491 Prevalence of Methicillin Resistant Staphylococcus aureus (MRSA) in Pediatric Patients with State-Mandated Surveillance

Sunday, April 3, 2011
Trinity Ballroom (Hilton Anatole)
Cindy V. Salgado, BSN, MBA, CIC , Rady Children's Hospital of San Diego, San Diego, CA
Alice Pong, MD , Rady Children's Hospital San Diego, San Diego, CA
Chris Abe BSN CIC , Rady Children's Hosp San Diego, San Diego, CA
Charlyne Neder LVN , Rady Children's Hosp San Diego, San Diego, CA
Michelle Vanderpool ASCP SM , Rady Children's Hosp San Diego, San Diego, CA
Background: Although prevalence of nasal colonization with MRSA has increased in the United States (1), studies have focused primarily on adults with limited data on pediatric patients.  One study found prevalence among pediatric patients to represent only a small fraction of total patients colonized with MRSA (2).  At Rady Children’s Hospital San Diego, MRSA represent 35% of S. aureus bacteria isolated. With the enactment of Senate Bill No.1058 in the State of California mandatory MRSA surveillance for all California hospitals was established into law.  

Objective: Assess prevalence of MRSA nasal colonization in a Pediatric Hospital over the initial 22-month period of state-mandated surveillance screening.

Methods: The study was performed at Rady Children’s Hospital, a 240 bed pediatric facility.  The surveillance period reported started on January 1, 2009 to October 31, 2010.  Patients involved in the surveillance included: surgical patients, patients recently discharged from an acute care hospital, patients transferred from a skilled nursing facility, patients admitted to an intensive care unit, dialysis patients, and patients deemed at high risk for MRSA colonization. The testing method used was CHROMagarTM MRSA media, with an estimated cost of $5.00 per test not including clinician time of obtaining specimen.  Initial program resources were geared towards leadership involvement, microbiology lab collaboration, electronic medical record support and staff education.  Direct care nurses were responsible for obtaining screening specimens as well as ensuring MRSA education was given when positive culture results were found. 

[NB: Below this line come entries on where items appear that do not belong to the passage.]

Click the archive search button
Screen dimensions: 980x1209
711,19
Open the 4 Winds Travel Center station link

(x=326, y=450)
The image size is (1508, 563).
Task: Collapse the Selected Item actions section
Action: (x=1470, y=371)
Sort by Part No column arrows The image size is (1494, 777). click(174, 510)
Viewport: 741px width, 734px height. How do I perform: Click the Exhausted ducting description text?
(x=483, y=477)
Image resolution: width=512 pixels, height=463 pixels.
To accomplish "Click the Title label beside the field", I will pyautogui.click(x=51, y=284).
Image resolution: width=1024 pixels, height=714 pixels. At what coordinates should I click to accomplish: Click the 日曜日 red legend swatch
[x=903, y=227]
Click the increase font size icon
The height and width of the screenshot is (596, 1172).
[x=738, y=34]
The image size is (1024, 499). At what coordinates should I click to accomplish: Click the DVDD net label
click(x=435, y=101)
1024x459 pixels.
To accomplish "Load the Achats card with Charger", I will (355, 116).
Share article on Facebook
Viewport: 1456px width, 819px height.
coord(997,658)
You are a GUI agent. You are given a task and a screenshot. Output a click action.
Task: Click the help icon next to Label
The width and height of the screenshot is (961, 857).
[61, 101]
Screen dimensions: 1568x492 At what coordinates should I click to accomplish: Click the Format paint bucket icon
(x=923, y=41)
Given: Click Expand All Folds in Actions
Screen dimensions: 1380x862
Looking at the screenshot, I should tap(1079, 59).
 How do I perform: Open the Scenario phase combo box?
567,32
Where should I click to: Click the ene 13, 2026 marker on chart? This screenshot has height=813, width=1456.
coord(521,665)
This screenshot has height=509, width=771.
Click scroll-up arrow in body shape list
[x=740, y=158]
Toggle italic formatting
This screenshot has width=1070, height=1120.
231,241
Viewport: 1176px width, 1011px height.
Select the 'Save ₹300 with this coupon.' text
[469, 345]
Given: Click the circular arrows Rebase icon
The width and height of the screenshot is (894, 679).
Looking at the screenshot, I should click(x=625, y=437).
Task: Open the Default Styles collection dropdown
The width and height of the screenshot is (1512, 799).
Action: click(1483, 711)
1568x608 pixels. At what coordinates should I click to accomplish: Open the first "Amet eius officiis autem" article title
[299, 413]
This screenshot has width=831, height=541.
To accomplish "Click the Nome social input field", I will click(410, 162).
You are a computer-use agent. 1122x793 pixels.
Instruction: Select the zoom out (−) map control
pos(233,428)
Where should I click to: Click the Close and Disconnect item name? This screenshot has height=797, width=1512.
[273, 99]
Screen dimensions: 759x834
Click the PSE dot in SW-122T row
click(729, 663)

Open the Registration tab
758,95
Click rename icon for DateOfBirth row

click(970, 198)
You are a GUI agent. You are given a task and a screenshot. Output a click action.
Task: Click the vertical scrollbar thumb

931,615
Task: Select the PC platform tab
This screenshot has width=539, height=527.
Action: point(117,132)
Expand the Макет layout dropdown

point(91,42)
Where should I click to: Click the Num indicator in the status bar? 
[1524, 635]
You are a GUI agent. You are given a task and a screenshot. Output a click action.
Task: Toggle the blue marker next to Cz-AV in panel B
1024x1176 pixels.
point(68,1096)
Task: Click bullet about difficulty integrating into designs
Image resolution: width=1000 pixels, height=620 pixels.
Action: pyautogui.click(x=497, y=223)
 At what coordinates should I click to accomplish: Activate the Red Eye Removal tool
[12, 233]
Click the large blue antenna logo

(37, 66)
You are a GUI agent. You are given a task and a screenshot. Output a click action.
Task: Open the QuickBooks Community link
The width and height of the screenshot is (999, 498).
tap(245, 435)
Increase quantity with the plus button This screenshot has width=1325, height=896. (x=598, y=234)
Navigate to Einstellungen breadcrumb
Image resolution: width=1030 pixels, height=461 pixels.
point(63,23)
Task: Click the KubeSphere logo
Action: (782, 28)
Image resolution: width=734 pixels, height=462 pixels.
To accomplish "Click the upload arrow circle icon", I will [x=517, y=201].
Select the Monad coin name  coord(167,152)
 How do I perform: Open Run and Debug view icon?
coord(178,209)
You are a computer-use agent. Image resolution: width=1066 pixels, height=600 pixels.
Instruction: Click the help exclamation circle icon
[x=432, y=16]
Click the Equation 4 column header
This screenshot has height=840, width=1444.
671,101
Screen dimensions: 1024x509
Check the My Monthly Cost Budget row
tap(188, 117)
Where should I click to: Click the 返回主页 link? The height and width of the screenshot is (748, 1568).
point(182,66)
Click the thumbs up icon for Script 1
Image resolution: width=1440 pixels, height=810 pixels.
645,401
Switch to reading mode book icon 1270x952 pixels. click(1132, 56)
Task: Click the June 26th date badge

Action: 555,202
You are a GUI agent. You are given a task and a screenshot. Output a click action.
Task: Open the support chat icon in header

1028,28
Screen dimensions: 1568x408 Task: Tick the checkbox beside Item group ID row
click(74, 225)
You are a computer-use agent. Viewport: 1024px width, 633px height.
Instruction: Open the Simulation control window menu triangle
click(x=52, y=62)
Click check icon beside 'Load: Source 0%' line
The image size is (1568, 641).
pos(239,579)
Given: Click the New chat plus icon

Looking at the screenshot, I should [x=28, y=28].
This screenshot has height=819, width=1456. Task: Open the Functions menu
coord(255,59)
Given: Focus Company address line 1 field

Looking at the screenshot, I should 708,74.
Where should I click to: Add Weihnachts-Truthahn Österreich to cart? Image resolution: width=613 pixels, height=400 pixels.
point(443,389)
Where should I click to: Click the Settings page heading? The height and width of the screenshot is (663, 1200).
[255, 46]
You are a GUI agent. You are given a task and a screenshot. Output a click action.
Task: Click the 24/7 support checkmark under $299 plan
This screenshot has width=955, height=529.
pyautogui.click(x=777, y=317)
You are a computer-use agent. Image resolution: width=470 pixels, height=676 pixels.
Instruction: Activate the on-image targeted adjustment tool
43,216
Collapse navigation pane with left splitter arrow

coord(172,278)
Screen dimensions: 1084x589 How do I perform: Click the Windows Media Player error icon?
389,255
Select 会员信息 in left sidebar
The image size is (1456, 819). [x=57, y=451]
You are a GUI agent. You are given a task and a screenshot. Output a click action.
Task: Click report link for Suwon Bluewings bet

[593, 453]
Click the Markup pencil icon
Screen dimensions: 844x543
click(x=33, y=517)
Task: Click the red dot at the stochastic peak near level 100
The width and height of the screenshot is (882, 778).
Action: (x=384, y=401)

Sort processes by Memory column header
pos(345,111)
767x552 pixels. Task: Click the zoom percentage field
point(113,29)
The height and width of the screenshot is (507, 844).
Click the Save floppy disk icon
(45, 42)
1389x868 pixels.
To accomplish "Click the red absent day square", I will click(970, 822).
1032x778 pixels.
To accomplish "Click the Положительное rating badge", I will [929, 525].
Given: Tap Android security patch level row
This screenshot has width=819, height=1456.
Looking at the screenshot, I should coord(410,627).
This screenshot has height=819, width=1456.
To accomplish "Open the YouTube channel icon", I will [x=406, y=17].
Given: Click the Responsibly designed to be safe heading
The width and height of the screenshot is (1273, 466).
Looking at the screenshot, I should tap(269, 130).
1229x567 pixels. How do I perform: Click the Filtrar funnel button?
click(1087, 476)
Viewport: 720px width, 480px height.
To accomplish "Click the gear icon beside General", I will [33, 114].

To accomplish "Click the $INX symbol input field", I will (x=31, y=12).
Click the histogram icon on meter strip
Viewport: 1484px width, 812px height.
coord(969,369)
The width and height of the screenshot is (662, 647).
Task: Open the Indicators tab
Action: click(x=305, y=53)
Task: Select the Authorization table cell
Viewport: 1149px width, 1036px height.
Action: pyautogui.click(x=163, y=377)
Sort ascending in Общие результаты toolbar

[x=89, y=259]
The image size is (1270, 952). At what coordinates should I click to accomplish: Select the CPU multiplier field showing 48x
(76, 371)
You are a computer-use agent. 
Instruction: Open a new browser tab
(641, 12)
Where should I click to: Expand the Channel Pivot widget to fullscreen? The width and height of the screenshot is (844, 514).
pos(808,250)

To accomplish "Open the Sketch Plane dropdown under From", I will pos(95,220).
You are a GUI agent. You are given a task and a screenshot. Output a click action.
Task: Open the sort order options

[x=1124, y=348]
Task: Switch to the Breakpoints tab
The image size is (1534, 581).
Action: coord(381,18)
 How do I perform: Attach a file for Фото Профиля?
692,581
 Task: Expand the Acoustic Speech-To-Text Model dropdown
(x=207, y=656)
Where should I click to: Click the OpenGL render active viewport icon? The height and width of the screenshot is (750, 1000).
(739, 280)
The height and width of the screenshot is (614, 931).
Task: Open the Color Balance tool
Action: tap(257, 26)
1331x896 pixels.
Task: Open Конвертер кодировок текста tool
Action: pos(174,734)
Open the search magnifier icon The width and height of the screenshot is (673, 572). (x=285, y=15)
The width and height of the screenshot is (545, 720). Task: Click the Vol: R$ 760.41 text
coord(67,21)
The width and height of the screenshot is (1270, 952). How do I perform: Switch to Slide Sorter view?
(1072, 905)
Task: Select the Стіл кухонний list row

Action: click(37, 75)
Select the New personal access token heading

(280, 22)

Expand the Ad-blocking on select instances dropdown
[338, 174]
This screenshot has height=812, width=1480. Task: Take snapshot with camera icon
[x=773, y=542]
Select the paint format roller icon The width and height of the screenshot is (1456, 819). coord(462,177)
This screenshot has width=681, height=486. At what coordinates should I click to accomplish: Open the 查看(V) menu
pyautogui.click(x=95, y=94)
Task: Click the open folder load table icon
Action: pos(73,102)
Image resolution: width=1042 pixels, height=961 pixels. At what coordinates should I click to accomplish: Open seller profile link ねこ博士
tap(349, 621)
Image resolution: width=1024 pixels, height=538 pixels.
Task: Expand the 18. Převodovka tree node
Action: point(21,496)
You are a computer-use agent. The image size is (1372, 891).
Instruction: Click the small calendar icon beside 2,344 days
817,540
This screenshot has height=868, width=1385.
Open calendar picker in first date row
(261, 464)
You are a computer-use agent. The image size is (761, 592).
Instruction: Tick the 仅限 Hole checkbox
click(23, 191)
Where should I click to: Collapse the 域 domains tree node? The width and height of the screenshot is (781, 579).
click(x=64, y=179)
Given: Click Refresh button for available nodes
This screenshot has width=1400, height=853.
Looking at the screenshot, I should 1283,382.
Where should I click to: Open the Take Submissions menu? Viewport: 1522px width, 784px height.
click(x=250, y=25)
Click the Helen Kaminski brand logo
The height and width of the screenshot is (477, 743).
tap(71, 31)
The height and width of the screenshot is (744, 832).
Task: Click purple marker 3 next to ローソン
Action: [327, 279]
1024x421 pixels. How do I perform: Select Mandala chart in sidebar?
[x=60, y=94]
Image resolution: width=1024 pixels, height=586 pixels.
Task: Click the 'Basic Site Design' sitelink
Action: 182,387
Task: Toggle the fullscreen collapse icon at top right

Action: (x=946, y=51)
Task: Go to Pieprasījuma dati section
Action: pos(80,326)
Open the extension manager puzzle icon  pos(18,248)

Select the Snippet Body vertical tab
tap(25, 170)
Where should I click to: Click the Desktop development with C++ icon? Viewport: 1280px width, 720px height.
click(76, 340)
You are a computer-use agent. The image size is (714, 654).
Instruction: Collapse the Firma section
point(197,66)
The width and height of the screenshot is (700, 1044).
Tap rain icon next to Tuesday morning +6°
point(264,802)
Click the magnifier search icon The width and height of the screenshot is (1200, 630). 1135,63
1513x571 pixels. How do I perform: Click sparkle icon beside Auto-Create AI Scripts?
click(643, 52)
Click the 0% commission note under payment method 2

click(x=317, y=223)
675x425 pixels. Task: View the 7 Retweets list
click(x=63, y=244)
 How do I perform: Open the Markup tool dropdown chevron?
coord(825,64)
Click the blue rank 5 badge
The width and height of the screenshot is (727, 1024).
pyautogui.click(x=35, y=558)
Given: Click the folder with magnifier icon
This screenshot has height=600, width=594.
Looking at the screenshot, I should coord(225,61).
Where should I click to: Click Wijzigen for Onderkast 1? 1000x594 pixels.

Results: After the initial 22-month period of MRSA screening there were 356 positive screens out of a total 16,472 screens performed (2%).  Over the same 22-month period in the Neonatal Intensive Care Unit population there have been six positive MRSA screens out 1,619 total screens performed (0.4%).  As mandated by the bill, costs of screening and processing cannot be charged to patients but thus far during the 22-month period are estimated at $83,710 (not including additional costs associated with clinician time).

Conclusions: Based on surveillance using NP swab cultures on CHROMagar, the prevalence of nasal colonization in hospitalized pediatric patients is low. Based on these results, the benefit of screening patients in this population may not justify costs. 


1.  Gorwitz RJ, Kruszon-Moran D, McAllister SK, McQuillan G, Mc-Dougal LK, Fosheim GE, et al. Changes in the prevalence of nasal colonization with Staphylococcus aureus in the United States, 2001–2004. J Infect Dis. 2008;197:1226–34.

2.  Milstone AM, Carroll KC, Ross T, Shangraw KA, Peri TM.  Community-associated methicillin-resistant Staphylococcus aureus Strains in Pediatric Intensive Care Unit. Emerg Infect Dis. 2010;16:647–655.